ReutersLONDON (Reuters) — Wimbledon has a new hero and, of all people, it is Nick Kyrgios, after the incredible sulk transformed himself into the Clown Prince during an entertaining five-set win over fellow Australian Jordan Thompson on Tuesday.
Tennis fans queued early to see Kyrgios, many hoping for fireworks from a player who has the longest rap sheet in the game. But by the time he triumphed 7-6 (7-4), 3-6, 7-6 (12-10), 0-6, 6-1 in an extraordinary contest, they were putty in his hands.
Only once did he lose his cool and belt a ball into the sky while chuntering about a bad call. The rest of the time he was more reminiscent of French maestro Henri Leconte playing an exhibition — both in terms of crowd interaction and shot choice.
“I’m never going to change,” Kyrgios said. “I used to be like this when I played under 12s, 14s. I just go out there, have fun, play the game how I want it to be played.

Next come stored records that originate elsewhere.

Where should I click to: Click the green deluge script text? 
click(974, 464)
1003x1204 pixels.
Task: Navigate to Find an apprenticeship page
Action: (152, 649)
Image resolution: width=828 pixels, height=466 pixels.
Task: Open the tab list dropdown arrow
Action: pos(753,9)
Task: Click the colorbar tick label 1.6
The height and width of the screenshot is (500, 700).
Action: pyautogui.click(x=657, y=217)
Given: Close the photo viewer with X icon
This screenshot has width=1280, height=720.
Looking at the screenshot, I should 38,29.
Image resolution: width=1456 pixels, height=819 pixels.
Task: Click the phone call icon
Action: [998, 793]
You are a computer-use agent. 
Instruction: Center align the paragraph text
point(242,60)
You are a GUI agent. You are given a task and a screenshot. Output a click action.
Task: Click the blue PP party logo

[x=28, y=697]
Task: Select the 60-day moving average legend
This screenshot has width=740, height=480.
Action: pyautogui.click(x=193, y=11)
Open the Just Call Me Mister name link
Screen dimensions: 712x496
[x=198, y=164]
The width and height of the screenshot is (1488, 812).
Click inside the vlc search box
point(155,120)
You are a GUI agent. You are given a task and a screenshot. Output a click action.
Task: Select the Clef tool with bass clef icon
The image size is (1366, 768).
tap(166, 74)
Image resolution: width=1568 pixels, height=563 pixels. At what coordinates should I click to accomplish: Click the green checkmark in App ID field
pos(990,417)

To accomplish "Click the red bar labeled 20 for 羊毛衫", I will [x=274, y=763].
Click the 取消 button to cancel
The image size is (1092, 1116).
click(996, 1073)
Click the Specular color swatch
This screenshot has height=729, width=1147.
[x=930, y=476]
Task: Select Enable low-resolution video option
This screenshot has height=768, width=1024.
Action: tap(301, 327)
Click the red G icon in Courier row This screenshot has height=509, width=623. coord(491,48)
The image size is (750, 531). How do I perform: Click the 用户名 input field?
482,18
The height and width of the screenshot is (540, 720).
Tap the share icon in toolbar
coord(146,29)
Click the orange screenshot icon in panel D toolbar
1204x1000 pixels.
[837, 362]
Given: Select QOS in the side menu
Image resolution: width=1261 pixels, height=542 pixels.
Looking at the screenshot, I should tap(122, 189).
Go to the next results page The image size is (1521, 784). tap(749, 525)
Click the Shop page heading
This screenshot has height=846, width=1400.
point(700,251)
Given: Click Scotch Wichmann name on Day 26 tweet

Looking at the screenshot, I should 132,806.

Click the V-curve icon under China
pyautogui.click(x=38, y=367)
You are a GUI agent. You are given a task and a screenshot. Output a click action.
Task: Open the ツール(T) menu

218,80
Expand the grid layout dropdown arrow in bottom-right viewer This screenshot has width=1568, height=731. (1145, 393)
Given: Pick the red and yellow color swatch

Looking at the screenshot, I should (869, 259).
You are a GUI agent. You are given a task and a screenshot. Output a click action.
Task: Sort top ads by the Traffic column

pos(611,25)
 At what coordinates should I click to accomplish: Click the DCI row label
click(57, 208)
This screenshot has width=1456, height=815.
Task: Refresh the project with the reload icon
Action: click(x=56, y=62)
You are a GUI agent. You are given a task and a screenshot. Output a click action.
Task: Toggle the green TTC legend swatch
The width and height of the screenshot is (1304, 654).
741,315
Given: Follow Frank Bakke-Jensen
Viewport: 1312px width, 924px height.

“At the end of the day, I know people are going to watch. They can say the way I play isn’t right or ‘he’s classless for the sport’, all that sort of stuff. They’re probably still going to be there watching.”
He must have played 30 drop shots, despite almost every one of them failing to yield a point. He threw in a bewildering array of slices and dices amid more conventional ground strokes and serves of immense power. He somehow lost the fourth set to love in 18 minutes — less time than he took to win a marathon 12-10 tie break in the third.
He served a 194 kph ace on second serve on game point at 5-4 down in the first set. There was the mandatory under-arm serve, a half-court lap of honor after winning a key point in a tie break, repeated collapses to the floor in mock — or perhaps real — exhaustion.
His reward is a mouth-watering second-round clash with Rafa Nadal, the third-seeded Spaniard he has described as “super salty.”